Re: [Lsf-pc] [LSF/MM/BPF TOPIC] HGM for hugetlbfs

Jason Gunthorpe <jgg@xxxxxxxx> · Tue, 13 Jun 2023 12:17:23 -0300

On Fri, Jun 09, 2023 at 01:20:19PM -0700, James Houghton wrote:

> So, we could:
> 1. Do what HGM does and have the kernel unmap the 4K page in the
> userspace page tables.
> 2. On-the-fly change the VMA for our hugepage to not be HugeTLB
> anymore, and re-map all the good 4K pages.
> 3. Tell userspace that it must change its mapping from HugeTLB to
> something else, and move the good 4K pages into the new mapping.

> (2) feels like more complexity than (1). If a user created a
> MAP_HUGETLB mapping and now it isn't HugeTLB, that feels wrong.
> 
> (3) today isn't possible, but with Jiaqi's improvement to hugetlbfs
> read() it becomes possible. We'll need to have an extra 1G of memory
> while we are doing this copying/recovery, and it isn't transparent at
> all.

It is transparent to the VM, it just has a longer EPT fault response
time if the VM touches that range.

> (3) is additionally painful when considering live migration. We have
> to keep the 4K page unmapped after the migration (to keep it poisoned
> from the guest's perspective), but the page is no longer *actually*
> poisoned on the host. To get the memory we need to back our
> fake-poisoned pages with tmpfs, we would need to free our 1G page.
> Getting that page back later isn't trivial.

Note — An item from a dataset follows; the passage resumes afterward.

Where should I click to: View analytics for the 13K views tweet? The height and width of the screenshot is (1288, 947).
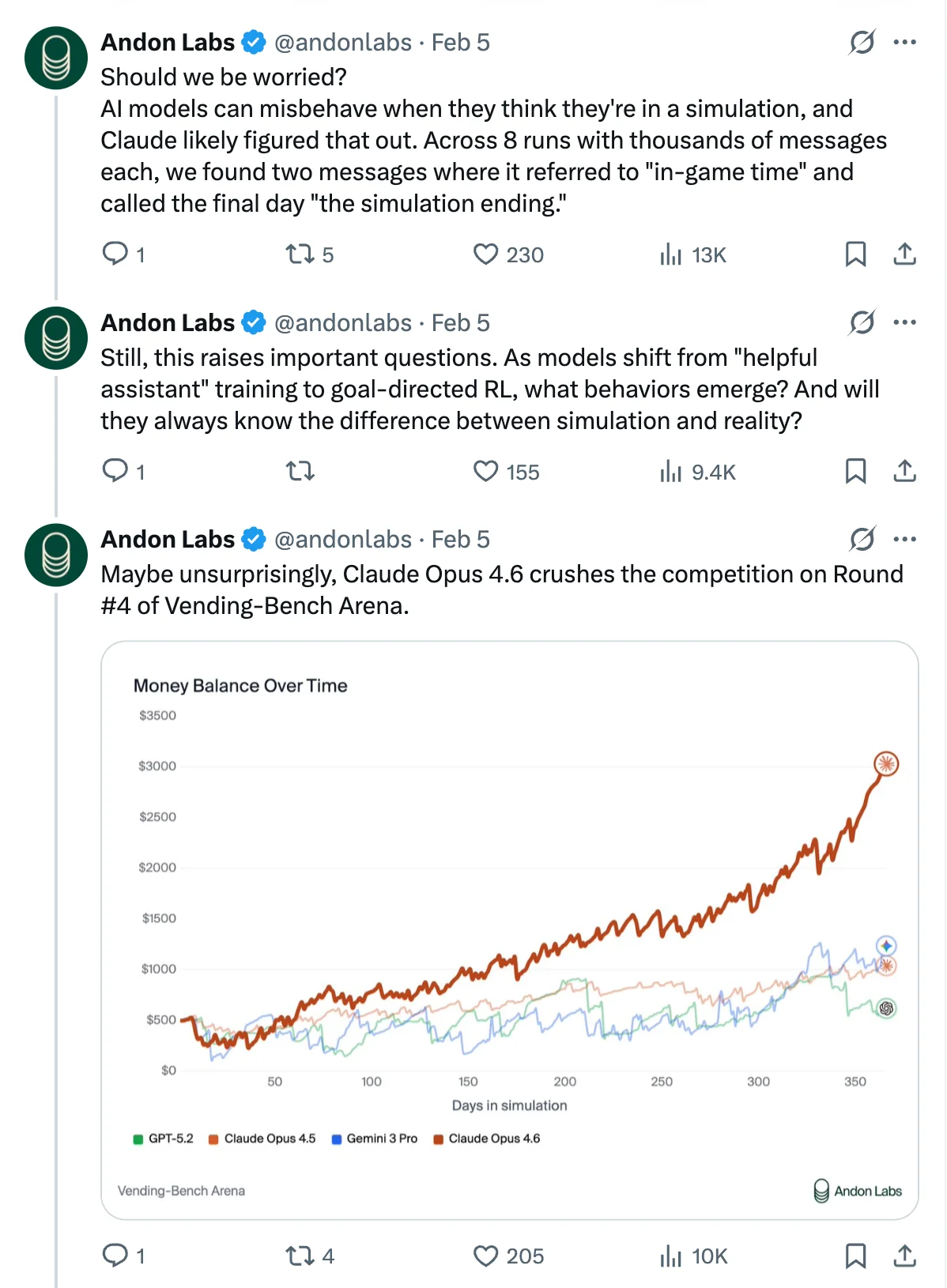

Why does this change with #1?

As David says you can't transparently "fix" the page, so when you
migrate a VM with unavailable pages it must migrate those unavailable
pages too, regardless if the kernel made them unavailable or
userspace did.

So, regardless, you end up with a VM that has holes in its address
map.

I guess if the hole is created from a PTE map of a 1G hugetlbfs it is
easier to "heal" back to a full 1G map, but this healing could also be
done by copying.

It seems to me the main value of the kernel-side approach is that it
eliminates the copies and makes the time the 1G page would be
unavailable to the guest shorter.

> So (1) still seems like the most natural solution, so the question
> becomes: how exactly do we implement 4K unmapping? And that brings us
> back to the main question about how HGM should be implemented in
> general.

IMHO if you can do it in userspace with a copy you can solve your
urgent customer need and then have more time to do the big kernel
rework required to optimize it with kernel support.

Jason